Il primo indirizzo, parte dalla considerazione che tra il delitto di riciclaggio e quello di associazione per delinquere non esiste alcun rapporto di "presupposizione" e non opera la clausola di riserva ("fuori dei casi di concorso nel reato") che qualifica la disposizione incriminatrice del delitto di riciclaggio dei beni provenienti dall'attività associativa. Pertanto, il concorrente nel reato associativo può essere chiamato a rispondere del delitto di riciclaggio dei beni provenienti dall'attività associativa sia quando il delitto presupposto sia da individuare nei delitti-fine attuati in esecuzione del programma criminoso dell'associazione (Sez. 2, n. 44138 del 08/11/2007, Rappa, Rv. 238311; Sez. 2, n. 40793 del 23/09/2005, Cardati, Rv. 232524; Sez. 2, n. 10582 del 14/02/2003, Bertolotti, Rv. 223689) sia quando il delitto presupposto sia costituito dallo stesso reato associativo di per sé idoneo a produrre proventi illeciti, rientrando tra gli scopi dell'associazione anche quello di trarre vantaggi o profitti da attività economiche lecite per mezzo del metodo mafioso (Sez. 1, n. 1439 del 27/11/2008, Benedetti, Rv. 242665). Sulla stessa linea, Sez. 1, n.
40354 del 27/05/2011, Calabrese, Rv. 251166; Sez. 2, n. 27292 del 04/06/2013, Aquila, Rv. 255712.
Tali principi opererebbero anche con riguardo al delitto previsto dall'art. 648-ter cod. pen.

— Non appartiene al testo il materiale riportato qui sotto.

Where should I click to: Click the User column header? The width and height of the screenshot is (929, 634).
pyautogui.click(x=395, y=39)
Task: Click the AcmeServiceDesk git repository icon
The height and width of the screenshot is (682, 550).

In base al secondo indirizzo, una volta che il delitto associativo di tipo mafioso sia ritenuto potenzialmente idoneo a costituire il reato presupposto dei delitti di riciclaggio e di illecito reimpiego, non sono ravvisabili ragioni ermeneutiche per escludere anche per esso l'operatività della cosiddetta clausola di riserva "fuori dei casi di concorso nel reato", contenuta negli artt. 648-bis e 648-ter cod. pen. (Sez. 6, n. 25633 del 24/05/2012, Schiavone, Rv. 253010).

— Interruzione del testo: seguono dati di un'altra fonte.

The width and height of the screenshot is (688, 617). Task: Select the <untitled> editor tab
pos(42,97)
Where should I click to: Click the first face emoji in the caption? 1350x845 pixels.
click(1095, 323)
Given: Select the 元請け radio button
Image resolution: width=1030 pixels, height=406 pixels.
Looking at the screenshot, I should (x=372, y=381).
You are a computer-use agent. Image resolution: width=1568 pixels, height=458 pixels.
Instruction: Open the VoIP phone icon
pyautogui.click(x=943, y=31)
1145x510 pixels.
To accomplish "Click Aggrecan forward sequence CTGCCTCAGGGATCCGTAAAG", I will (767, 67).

7.2. Alla luce del rilevato contrasto, la Prima Sezione penale, nel rimettere il ricorso alle Sezioni Unite, ha così formulato la questione di diritto: "Se sia configurabile il delitto di `riciclaggio' previsto dall'art. 648-ter cod. pen. nei confronti di un imputato al quale sia stato contestato anche il delitto previsto dall'art. 416-bis, sesto comma, cod. pen., nel caso in cui il reimpiego riguardi capitali provenienti dalla attività illecita svolta dalla stessa associazione mafiosa di appartenenza".

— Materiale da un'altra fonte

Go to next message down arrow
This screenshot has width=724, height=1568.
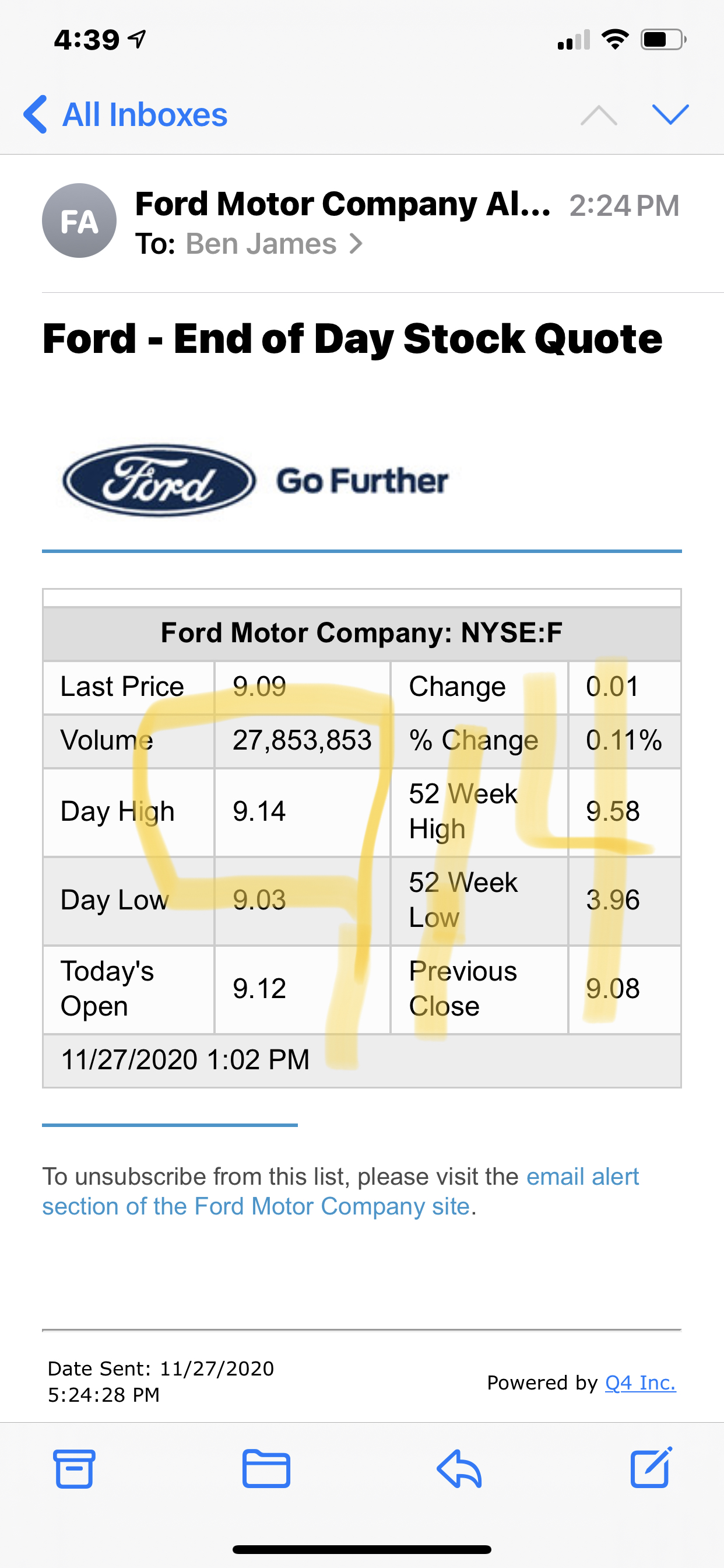point(670,114)
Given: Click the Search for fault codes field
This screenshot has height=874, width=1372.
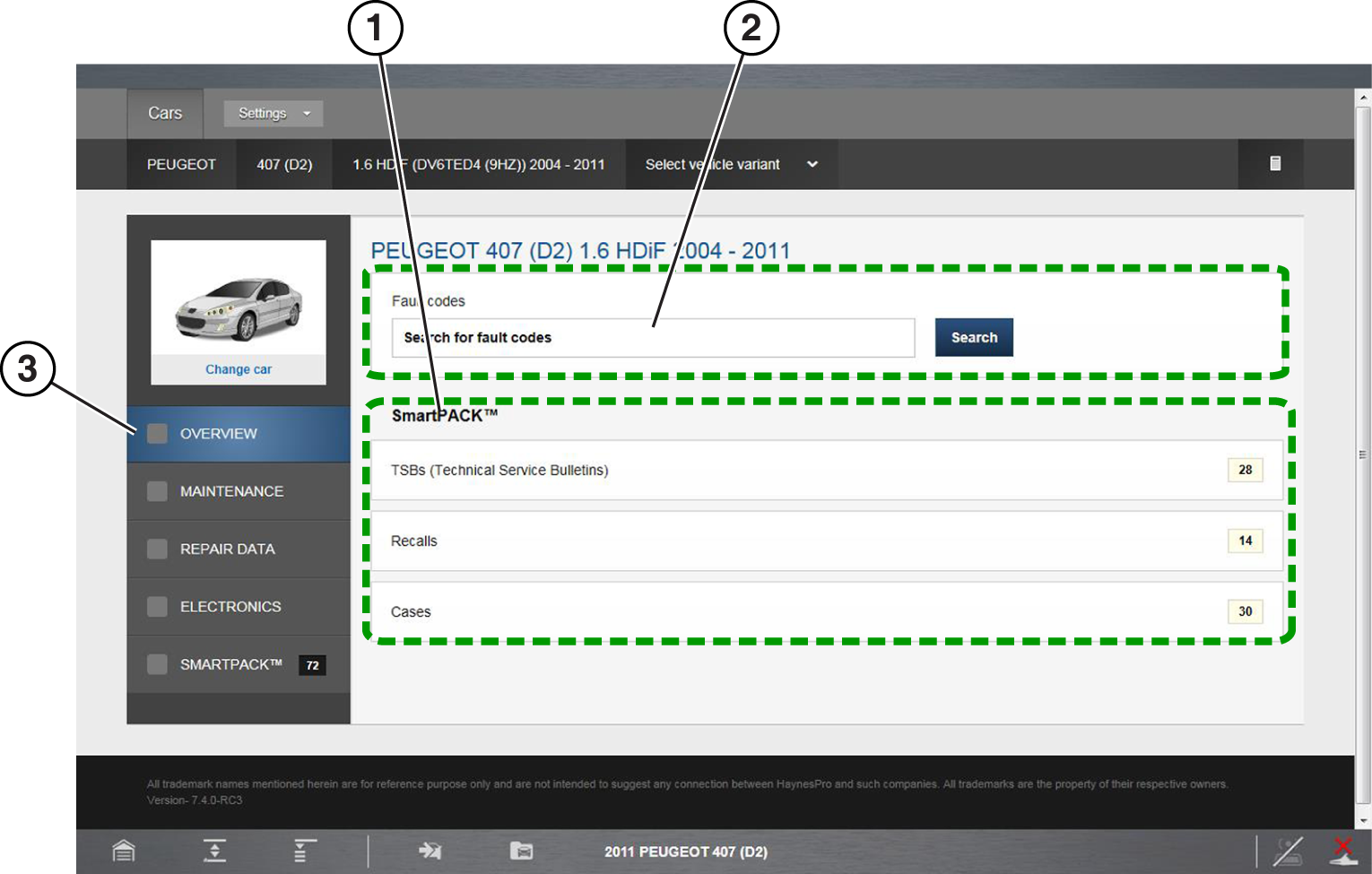Looking at the screenshot, I should pyautogui.click(x=653, y=338).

8. Con decreto del 14 dicembre 2013, il Primo Presidente ha disposto l'assegnazione del ricorso alle Sezioni Unite, così riformulando il quesito di diritto: "Se sia configurabile il concorso tra i delitti di cui agli artt. 648-bis o 648- ter cod. pen. e quello di cui all'art. 416-bis cod. pen., quando la contestazione di riciclaggio o reimpiego riguardi beni o utilità provenienti proprio dal delitto di associazione mafiosa".
Per la trattazione del ricorso è stata fissata l'odierna udienza in camera di consiglio.